Stored data:

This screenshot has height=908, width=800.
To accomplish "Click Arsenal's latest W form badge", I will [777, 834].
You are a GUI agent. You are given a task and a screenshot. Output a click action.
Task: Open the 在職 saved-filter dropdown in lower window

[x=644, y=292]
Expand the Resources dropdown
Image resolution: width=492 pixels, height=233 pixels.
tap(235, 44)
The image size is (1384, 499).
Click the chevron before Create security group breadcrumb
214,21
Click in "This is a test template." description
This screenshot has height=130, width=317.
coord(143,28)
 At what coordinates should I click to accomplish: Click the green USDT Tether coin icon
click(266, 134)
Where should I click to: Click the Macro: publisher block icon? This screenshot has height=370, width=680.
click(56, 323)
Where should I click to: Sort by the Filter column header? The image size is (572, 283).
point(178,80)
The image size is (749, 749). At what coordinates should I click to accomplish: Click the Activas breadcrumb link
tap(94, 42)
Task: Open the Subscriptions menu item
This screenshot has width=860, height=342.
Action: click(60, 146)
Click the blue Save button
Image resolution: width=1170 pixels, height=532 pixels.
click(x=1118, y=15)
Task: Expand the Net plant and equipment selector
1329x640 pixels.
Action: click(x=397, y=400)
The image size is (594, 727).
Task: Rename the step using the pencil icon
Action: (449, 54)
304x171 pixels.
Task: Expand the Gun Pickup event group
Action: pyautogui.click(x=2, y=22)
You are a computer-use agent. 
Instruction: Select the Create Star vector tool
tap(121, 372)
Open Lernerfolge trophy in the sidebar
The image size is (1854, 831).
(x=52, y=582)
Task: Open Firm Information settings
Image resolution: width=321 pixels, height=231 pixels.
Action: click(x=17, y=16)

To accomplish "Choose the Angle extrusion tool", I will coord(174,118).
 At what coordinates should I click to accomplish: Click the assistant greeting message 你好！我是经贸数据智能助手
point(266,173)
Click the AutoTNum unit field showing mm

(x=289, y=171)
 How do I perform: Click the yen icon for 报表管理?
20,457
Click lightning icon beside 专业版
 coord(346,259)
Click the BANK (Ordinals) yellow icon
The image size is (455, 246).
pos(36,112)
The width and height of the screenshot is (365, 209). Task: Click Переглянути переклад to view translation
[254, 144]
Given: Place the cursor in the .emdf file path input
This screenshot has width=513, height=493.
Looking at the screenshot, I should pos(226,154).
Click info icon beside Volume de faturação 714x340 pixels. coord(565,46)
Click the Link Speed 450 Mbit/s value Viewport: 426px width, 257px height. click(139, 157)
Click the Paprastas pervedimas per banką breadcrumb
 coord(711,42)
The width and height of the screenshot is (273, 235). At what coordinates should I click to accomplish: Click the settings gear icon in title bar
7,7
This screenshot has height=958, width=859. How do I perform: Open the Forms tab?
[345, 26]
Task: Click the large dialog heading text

[Problem requirements]
Produce a verbatim copy of the lines from the one holding "Click the Paprastas" to the final line of the data, and nothing more.

[Exercise response]
Click the Paprastas pervedimas per banką breadcrumb
 coord(711,42)
The width and height of the screenshot is (273, 235). At what coordinates should I click to accomplish: Click the settings gear icon in title bar
7,7
This screenshot has height=958, width=859. How do I perform: Open the Forms tab?
[345, 26]
Task: Click the large dialog heading text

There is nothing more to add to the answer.